* start Data for this exercise *

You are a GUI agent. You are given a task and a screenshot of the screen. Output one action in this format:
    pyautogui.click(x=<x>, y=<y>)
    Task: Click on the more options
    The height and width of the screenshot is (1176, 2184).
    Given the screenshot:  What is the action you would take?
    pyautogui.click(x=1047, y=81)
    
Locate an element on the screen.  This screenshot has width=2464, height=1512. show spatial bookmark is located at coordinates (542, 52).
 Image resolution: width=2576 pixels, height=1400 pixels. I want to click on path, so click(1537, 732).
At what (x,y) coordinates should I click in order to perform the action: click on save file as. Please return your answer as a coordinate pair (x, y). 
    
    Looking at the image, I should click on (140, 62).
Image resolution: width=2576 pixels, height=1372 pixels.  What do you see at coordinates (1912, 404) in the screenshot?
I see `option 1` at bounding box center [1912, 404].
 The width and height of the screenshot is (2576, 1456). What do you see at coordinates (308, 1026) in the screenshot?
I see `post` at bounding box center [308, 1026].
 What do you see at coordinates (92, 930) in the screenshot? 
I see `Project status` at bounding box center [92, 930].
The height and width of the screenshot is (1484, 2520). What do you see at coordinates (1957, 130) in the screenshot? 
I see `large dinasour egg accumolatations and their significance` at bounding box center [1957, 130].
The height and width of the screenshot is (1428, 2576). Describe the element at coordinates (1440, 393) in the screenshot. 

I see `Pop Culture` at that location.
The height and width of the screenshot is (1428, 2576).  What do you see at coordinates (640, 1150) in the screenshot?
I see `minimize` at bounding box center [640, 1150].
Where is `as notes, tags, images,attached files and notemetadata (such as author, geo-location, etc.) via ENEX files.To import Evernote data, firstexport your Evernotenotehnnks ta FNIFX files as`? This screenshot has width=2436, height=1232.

* end Data for this exercise *

What you should do =>
Find every line in the entries above that contains the word "action" and copy each of those lines out in full.

The output =>
You are a GUI agent. You are given a task and a screenshot of the screen. Output one action in this format:
    Given the screenshot:  What is the action you would take?
At what (x,y) coordinates should I click in order to perform the action: click on save file as. Please return your answer as a coordinate pair (x, y). 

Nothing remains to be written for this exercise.